> Your assignment: Copy the records below exactly as they stand. Leave out the pictures.

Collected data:
★ ★ ★

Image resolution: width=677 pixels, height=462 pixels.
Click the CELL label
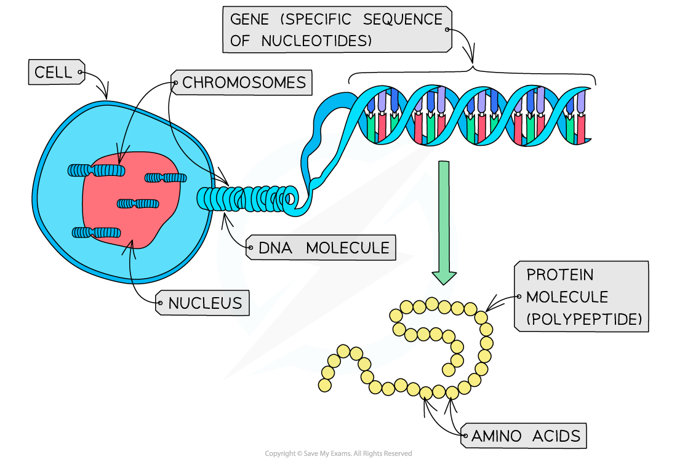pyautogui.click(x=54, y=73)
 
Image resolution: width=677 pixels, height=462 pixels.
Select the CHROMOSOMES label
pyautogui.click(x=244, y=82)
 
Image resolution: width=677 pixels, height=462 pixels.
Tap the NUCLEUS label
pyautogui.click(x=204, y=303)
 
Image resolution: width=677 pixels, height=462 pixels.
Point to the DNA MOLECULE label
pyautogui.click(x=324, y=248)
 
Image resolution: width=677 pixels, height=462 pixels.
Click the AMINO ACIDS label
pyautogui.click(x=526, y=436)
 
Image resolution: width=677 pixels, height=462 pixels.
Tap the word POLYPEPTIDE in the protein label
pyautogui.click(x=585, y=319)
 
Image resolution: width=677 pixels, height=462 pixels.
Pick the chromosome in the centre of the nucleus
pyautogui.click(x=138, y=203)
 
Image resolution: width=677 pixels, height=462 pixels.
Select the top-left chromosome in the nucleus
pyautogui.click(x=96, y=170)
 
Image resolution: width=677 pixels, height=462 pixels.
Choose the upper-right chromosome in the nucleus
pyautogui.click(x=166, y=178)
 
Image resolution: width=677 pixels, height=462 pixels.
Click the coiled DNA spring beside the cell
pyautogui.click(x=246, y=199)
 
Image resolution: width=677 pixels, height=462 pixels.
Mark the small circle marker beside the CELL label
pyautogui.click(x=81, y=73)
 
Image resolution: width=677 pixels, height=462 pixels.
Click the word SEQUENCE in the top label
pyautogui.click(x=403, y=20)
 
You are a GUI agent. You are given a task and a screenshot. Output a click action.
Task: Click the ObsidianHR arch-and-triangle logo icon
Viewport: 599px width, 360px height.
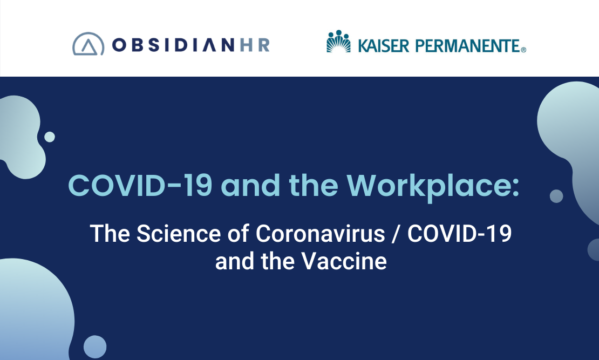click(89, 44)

★ ★ ★

> Written reply:
Image resolution: width=677 pixels, height=462 pixels.
Click the CELL label
pyautogui.click(x=54, y=73)
 
Image resolution: width=677 pixels, height=462 pixels.
Select the CHROMOSOMES label
pyautogui.click(x=244, y=82)
 
Image resolution: width=677 pixels, height=462 pixels.
Tap the NUCLEUS label
pyautogui.click(x=204, y=303)
 
Image resolution: width=677 pixels, height=462 pixels.
Point to the DNA MOLECULE label
pyautogui.click(x=324, y=248)
 
Image resolution: width=677 pixels, height=462 pixels.
Click the AMINO ACIDS label
pyautogui.click(x=526, y=436)
 
Image resolution: width=677 pixels, height=462 pixels.
Tap the word POLYPEPTIDE in the protein label
pyautogui.click(x=585, y=319)
 
Image resolution: width=677 pixels, height=462 pixels.
Pick the chromosome in the centre of the nucleus
pyautogui.click(x=138, y=203)
 
Image resolution: width=677 pixels, height=462 pixels.
Select the top-left chromosome in the nucleus
pyautogui.click(x=96, y=170)
 
Image resolution: width=677 pixels, height=462 pixels.
Choose the upper-right chromosome in the nucleus
pyautogui.click(x=166, y=178)
 
Image resolution: width=677 pixels, height=462 pixels.
Click the coiled DNA spring beside the cell
pyautogui.click(x=246, y=199)
 
Image resolution: width=677 pixels, height=462 pixels.
Mark the small circle marker beside the CELL label
pyautogui.click(x=81, y=73)
 
Image resolution: width=677 pixels, height=462 pixels.
Click the word SEQUENCE in the top label
pyautogui.click(x=403, y=20)
 
You are a GUI agent. You are given a task and a screenshot. Output a click action.
Task: Click the ObsidianHR arch-and-triangle logo icon
Viewport: 599px width, 360px height.
click(89, 44)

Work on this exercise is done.